-- The task --
Reproduce the stretch of the forum thread below on violence in Mexico from "First of all, the" through "by any stretch.", word for word.

# Violence Prognosis?



## YaVengo (Jul 7, 2009)

Any thoughts on when/if the Mx. government will ever get control back from the narcos? How long can this growing violence continue? At least from here (NOB) it sounds like the narcos are in control and the govn't is playing catch-up and bandaids. I would think that if the govn't was serious they would take serious (extreme) measures. It sounds worse than the crime we have here but maybe that's the media. I live near and work in Chicago. I know there is crime but I (knock on wood) have been able to avoid it by knowing where/when to avoid.
Rich


----------



## circle110 (Jul 20, 2009)

YaVengo said:


> I live near and work in Chicago. I know there is crime but I (knock on wood) have been able to avoid it by knowing where/when to avoid.
> Rich


First of all, the media exaggerates this quite a bit. I don't spend any time in fear of violence here in Guanajuato. When I travel in Mexico, I do the same here as you in Chicago (where I lived until a year and a half ago) and avoid the known trouble spots and keep my wits about me. When I return to the US, I can't believe the BS that is being feed to the unsuspecting public there via the media. However, there IS indeed violence in many parts of Mexico -- it is not a complete fabrication by any stretch.

-- Dataset excerpts --
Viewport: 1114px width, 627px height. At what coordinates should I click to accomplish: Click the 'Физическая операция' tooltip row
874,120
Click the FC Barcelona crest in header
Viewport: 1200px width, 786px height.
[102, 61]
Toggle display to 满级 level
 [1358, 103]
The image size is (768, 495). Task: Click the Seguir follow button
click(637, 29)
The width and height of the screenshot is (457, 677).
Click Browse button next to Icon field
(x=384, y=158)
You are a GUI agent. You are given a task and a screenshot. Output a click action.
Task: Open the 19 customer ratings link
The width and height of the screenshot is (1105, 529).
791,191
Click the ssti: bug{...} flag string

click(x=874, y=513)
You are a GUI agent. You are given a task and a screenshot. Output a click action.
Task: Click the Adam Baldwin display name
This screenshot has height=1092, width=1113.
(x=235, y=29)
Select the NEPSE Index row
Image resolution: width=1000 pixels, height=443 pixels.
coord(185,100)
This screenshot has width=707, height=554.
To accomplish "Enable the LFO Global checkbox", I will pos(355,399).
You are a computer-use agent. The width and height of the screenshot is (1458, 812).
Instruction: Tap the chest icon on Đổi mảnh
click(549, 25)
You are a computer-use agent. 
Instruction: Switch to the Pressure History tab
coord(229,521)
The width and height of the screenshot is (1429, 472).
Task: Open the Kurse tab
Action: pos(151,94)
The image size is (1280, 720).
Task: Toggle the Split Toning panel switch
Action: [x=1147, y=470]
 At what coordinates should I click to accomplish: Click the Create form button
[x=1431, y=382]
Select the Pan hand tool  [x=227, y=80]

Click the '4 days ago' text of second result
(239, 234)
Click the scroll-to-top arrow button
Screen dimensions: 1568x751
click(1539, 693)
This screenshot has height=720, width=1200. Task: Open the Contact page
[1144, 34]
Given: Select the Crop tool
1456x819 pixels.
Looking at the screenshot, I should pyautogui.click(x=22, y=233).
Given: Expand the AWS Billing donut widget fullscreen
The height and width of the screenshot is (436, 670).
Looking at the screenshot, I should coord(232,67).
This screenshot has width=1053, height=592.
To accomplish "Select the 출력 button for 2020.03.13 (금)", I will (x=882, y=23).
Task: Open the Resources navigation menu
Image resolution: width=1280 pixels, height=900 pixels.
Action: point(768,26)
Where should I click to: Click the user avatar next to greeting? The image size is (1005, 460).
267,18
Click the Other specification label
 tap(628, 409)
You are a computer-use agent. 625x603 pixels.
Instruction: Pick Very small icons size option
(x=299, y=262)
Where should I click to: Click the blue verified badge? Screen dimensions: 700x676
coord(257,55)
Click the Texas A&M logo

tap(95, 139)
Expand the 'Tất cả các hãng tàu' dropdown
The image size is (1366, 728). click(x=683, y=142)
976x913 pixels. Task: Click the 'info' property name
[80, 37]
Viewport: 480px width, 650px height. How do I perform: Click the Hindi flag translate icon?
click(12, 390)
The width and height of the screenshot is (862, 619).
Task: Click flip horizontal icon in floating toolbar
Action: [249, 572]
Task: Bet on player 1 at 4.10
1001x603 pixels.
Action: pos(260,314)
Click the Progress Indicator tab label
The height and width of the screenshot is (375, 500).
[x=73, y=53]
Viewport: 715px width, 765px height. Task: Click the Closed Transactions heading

-- Answer space --
First of all, the media exaggerates this quite a bit. I don't spend any time in fear of violence here in Guanajuato. When I travel in Mexico, I do the same here as you in Chicago (where I lived until a year and a half ago) and avoid the known trouble spots and keep my wits about me. When I return to the US, I can't believe the BS that is being feed to the unsuspecting public there via the media. However, there IS indeed violence in many parts of Mexico -- it is not a complete fabrication by any stretch.